| What the task requires |
Please restate, word for word, each line from the one containing "Image resolution: width=799" through the end of the entries below.

Pixel coordinate grounding data

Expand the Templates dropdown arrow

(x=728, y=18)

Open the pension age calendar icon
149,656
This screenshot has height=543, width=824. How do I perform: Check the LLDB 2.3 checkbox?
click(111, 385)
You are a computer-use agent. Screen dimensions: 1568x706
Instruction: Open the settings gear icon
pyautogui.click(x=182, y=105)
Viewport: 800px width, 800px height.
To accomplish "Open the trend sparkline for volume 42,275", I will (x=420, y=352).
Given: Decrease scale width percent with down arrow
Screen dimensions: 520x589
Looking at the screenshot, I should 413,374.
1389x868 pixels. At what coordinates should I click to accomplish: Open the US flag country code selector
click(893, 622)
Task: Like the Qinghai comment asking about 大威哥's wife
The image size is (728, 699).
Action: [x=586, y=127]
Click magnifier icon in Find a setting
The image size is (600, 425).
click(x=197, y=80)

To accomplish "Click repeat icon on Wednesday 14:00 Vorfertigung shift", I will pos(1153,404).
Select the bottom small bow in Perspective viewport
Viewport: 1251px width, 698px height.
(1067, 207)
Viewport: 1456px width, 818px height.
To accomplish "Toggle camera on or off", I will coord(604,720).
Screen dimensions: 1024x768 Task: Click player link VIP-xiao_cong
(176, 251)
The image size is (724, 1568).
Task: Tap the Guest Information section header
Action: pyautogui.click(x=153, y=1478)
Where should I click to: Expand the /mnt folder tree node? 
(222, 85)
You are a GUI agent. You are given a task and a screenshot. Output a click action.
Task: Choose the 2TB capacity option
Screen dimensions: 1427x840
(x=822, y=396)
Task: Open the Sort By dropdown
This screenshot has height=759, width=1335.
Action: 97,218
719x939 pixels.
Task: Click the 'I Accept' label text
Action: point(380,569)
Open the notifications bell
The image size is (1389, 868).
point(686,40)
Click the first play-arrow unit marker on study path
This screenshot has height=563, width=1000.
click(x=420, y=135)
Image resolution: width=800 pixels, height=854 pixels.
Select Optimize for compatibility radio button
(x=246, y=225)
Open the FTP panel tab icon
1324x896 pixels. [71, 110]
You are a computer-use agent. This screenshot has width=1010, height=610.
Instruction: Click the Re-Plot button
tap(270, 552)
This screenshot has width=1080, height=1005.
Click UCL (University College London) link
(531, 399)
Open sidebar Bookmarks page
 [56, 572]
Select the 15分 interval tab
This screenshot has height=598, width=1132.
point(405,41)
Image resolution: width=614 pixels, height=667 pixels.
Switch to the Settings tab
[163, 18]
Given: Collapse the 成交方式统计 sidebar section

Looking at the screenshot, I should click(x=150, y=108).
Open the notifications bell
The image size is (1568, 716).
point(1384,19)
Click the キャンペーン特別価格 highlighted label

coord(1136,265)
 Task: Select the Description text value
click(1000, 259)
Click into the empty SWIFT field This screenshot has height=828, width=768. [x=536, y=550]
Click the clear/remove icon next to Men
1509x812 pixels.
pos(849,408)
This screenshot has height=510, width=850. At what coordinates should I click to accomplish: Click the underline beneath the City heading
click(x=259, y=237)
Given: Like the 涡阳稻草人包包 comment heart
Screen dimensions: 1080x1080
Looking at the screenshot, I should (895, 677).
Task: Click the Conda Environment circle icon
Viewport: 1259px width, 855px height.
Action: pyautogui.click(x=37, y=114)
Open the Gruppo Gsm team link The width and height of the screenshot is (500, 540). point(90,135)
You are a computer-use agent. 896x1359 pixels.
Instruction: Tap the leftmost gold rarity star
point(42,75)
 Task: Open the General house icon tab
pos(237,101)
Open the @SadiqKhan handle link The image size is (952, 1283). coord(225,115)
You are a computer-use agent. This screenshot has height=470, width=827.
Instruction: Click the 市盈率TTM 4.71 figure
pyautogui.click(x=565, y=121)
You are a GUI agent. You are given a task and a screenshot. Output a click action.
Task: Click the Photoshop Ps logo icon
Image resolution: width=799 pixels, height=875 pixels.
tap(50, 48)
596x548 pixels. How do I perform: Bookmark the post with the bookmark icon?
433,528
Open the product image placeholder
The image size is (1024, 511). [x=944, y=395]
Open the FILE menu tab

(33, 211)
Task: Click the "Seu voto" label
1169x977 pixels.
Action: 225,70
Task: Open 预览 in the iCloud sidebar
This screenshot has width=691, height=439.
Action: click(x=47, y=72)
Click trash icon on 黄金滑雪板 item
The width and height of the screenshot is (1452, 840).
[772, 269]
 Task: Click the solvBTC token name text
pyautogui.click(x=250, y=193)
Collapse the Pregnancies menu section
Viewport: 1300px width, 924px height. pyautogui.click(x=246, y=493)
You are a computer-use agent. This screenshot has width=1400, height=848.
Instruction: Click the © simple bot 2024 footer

| The completed task |
Image resolution: width=799 pixels, height=875 pixels.
tap(50, 48)
596x548 pixels. How do I perform: Bookmark the post with the bookmark icon?
433,528
Open the product image placeholder
The image size is (1024, 511). [x=944, y=395]
Open the FILE menu tab

(33, 211)
Task: Click the "Seu voto" label
1169x977 pixels.
Action: 225,70
Task: Open 预览 in the iCloud sidebar
This screenshot has width=691, height=439.
Action: click(x=47, y=72)
Click trash icon on 黄金滑雪板 item
The width and height of the screenshot is (1452, 840).
[772, 269]
 Task: Click the solvBTC token name text
pyautogui.click(x=250, y=193)
Collapse the Pregnancies menu section
Viewport: 1300px width, 924px height. pyautogui.click(x=246, y=493)
You are a computer-use agent. This screenshot has width=1400, height=848.
Instruction: Click the © simple bot 2024 footer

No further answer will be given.